CPU/MB: E6300 c2d + intel 975xbx2 mb
MEM: 4x1GB A-Data DDR2 800 ADQVE1A16K w/heat spreaders
GFX: EVGA 7600GT 256MB
PS: Rosewill RP500-2 ATX12V v2.01 500W Power Supply
COOLING: ZALMAN CNPS9500 AT 2 Ball CPU Cooling Fan/Heatsink
CASE: ANTEC PS180
HD: 2 Sata Seagate Barracuda 7200 320GB
DVD: ASUS Sata burner

I know this is a far from cutting edge system, but I would like to squeeze the most performance out of it as possible until I can get a faster cpu in the future.

When I had only 2 GB of ram I oc'ed my cpu to 2.33 ghz (333fsb up from 266 stock) and turned my ram down from 800 to 667 which I had read would give me 1:1 ratio. It worked fine with out problem. Just recently I added another 2Gigs of the exact same ram and the pc would not even POST. I had to pull out the sticks just to get into the bios. When I put all the bios settings back on auto, It would boot fine, but I don't want to run at the stock 1.8Ghz. 

The fastest I could go with all four sticks was 2.33 Ghz but the ram freq had to get turned down to 533 instead of the 667 I was using before I added the 2 sticks. Otherwise it would not POST.

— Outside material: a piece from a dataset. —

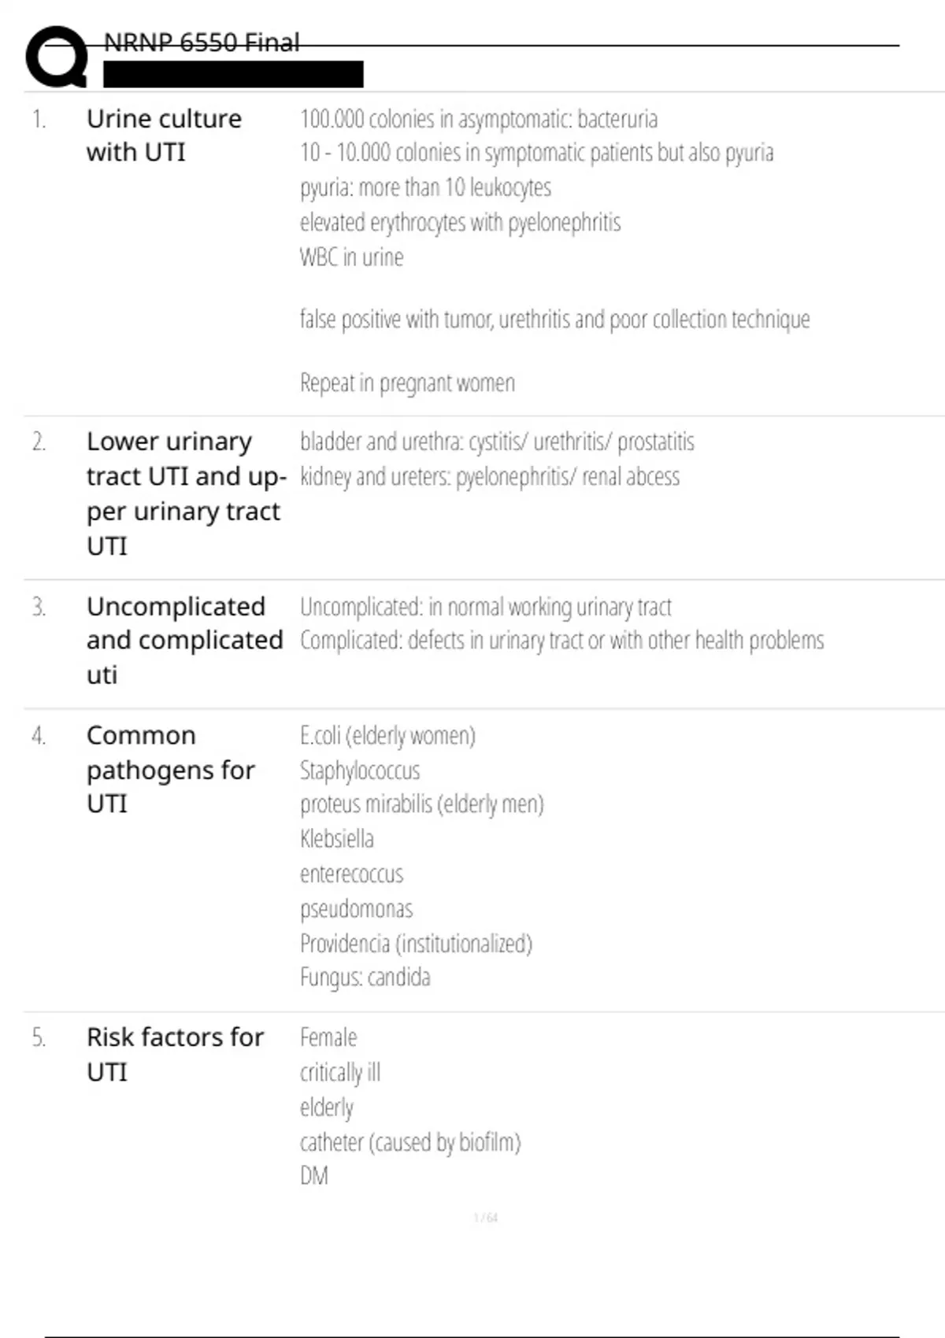Click the line Repeat in pregnant women
The width and height of the screenshot is (945, 1338).
coord(407,383)
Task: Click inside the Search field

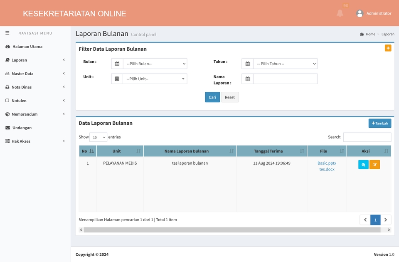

I have heard of others getting 2.8Ghz (400 Fsb) easily out of the E6300 without even having to add any voltage (which I have never attempted). I have also read on newegg about others who bought this ram were able to oc this ram. so why can I not even run it at 667mhz? Do I need to adjust the ram timings or something? It is 5-5-5-18 stock. Any advice is appreciated.


----------



## linderman (May 20, 2005)

here comes the dark cloud over your otherwise beautiful day


your ram sticks would fit into the economy class of things; they are only rated to be run at 1.8 volts 

in order to run efficiently with four sticks; most all systems have to bump up the ram voltage in the bios (vdimm) to 2.0 or 2.1 volts

also you are playing russian roulette to do *ANY* overclocking with a Rosewill power supply.

in order to overclock in a stable manner you would need to get some better ram and a better class of power supply

your best bet is to run at stock settings for everything and count your blessings !


----------



## bigcletus (Aug 12, 2006)

looks like I'll be selling this junk then...

what brand of ram and power supply do you recommend for moderate oc'ing?


----------



## linderman (May 20, 2005)

Thermaltake Toughpower 750 watt

Corsair TX-750 watt



right now at mwave.com / click on refurbished / then power supplies


there are some thermaltake toughpower 700 watt untis for $76.00 dont drag your feet!!! they sell faster than kisses from a prom queen

as for ram sticks 

http://www.newegg.com/Product/Product.aspx?Item=N82E16820145034


----------